ページ抜粋 »
-=-=-
はじめまして、堀越ヨッシーと申します。オイラも同じような事を思っていました。カップヌードルのCMのラストカットを見て、「何!?このクオリティの低さは?」と愕然としました。何より大友先生までが3Dの方に行っちゃったのが残念でなりません。漫画家出身なんだからせめて手描きアニメにこだわって欲しかったです。
「スチーム・ボーイ」は未見です。予告編で見た鈴木杏らの声の芝居があまりにもひどかったから...
by 堀越ヨッシー (2006-06-05 20:23) 

keiko-nari

これを知ったらジミーは悲しむだろうな・・・
楽しみにしていたから。
by keiko-nari (2006-06-05 20:28) 

ken

>堀越ヨッシーさん
 ようこそ。「FREEDOM」キャンペーンはこれから先、どういう映像が露出される
 のか、楽しみではあります。
 「スチームボーイ」は見なくていいと思いますねえ。
 nice!ありがとうございます。

>keikoさん
 やんわり、遠まわしに伝えてあげなはれ。
 nice!ありがとうございます。
by ken (2006-06-05 23:13) 

SKY1

今晩は。スチームボーイは酷かったですね。おっしゃるとおりです。3Dのキャラクターについては、BSアニメ夜話でどなたかが「技術者がいない」と言う趣旨の事を言っていました。あのCMでも少年が呟いているのに、妙に口がパクパクしていて変な感じだと思いました。
by SKY1 (2006-06-05 23:59) 

ken

「スチームボーイ」が当時どういう評価を受けたのか知りたくなってきました。
CMアニメは今後の展開に期待したいところです。
by ken (2006-06-06 00:48) 

mouse1948

ペ・ドゥナの大ファンのken さん、初めまして。
こんばんわ。
コメントをありがとうございます。

大好きな女優さんが、映画だろうがTVドラマだろうが好きな女優さんの活躍を「映画」という枠に拘る必要が何処にあるのでしょう?
韓流、というブームは確かに韓国のTVドラマからでした。
でもそれが何なのでしょう。
ペ・ドゥナの大ファン?
「映画」はアートで、TVドラマはお茶の間で?
良いものは良い!
映画であろうがTVドラマであろうが。
「北の国から」はTVドラマですよ!
by mouse1948 (2006-06-07 21:35)
-=-=-
課題一覧 »
a - このコメント欄に投稿しているのは誰ですか？投稿者名を重複なしですべて挙げてください。
b - このコメント欄の最後の投稿のあとに続く部分を書き足してもらえますか？
このあとのリストは、上のコメント欄とは別の出典から取ったものです。
-=-=-
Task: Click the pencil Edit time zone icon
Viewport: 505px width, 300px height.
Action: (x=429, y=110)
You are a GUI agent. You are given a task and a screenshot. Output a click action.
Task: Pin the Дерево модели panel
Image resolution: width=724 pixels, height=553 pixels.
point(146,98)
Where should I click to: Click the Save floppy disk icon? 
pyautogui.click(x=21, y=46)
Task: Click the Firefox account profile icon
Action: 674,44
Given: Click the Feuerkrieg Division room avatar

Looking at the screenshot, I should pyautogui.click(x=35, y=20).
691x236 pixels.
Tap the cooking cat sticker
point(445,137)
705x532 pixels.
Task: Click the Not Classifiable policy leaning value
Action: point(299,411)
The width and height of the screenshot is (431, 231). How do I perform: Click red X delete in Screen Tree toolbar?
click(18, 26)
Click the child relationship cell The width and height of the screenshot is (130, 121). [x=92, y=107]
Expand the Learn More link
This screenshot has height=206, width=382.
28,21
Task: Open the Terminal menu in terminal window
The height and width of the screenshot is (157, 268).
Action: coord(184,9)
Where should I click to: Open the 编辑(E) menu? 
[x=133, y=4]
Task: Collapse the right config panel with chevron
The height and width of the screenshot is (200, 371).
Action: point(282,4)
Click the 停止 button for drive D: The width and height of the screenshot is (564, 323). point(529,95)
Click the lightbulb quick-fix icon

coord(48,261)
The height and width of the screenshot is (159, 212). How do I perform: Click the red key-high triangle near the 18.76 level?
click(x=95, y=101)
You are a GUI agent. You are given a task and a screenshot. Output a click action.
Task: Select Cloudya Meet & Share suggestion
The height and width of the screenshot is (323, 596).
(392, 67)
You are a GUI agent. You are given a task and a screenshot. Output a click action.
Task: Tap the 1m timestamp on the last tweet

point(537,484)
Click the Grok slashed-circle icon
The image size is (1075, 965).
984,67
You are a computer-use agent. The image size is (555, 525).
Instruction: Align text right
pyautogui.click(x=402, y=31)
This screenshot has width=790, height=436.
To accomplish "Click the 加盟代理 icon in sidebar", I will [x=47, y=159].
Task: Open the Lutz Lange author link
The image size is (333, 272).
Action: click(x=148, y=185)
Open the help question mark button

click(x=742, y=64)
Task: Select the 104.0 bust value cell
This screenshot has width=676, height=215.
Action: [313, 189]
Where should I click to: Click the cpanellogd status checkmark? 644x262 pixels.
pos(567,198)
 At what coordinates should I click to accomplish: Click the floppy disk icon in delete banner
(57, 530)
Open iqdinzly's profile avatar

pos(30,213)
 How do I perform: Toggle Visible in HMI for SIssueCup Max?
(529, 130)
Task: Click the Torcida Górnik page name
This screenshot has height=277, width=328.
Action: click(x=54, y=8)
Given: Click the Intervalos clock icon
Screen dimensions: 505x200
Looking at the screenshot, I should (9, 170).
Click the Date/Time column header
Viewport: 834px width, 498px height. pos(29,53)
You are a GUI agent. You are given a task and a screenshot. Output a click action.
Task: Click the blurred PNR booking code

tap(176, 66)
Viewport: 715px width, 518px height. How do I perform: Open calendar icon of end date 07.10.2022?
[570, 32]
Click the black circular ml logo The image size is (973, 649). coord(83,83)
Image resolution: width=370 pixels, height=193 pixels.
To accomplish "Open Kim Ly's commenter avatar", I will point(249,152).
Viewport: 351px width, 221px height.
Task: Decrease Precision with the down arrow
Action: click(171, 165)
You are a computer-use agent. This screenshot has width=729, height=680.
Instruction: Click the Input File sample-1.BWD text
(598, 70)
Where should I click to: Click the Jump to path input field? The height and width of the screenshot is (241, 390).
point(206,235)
-=-=-
解答 »
a - 堀越ヨッシー、keiko-nari、ken、SKY1、mouse1948

b -
ken

「北の国から」だけは別格です。
倉本聰さんが映画の脚本を書かないから(笑)。
by ken (2006-06-08 00:07) 

ジェラミイ

こんにちは。

『スチーム』は先日、WOWOWで初めて観ました。
8年と24億円にしては、あれですが、それなりにおもしろかったです。
個人的に19世紀イギリス、大好きですし。
でも『AKIRA』と比較してしまうと、大友先生の才能の枯渇を感じずにはいられませんでした。
by ジェラミイ (2006-06-16 09:05) 

ken

そうですねえ、ちょいちょいと作った映画だと思えばいいかも。
「AKIRA」と比較すると、うぬれコラー!と叫んでしまうのでやめましょう(笑)
by ken (2006-06-16 13:22) 

宙太郎

> 引き受けはしたが彼は今も「面白くない」と思いながら仕事をしていると思う。> その証拠に登場人物たちの目に力が無いのだ。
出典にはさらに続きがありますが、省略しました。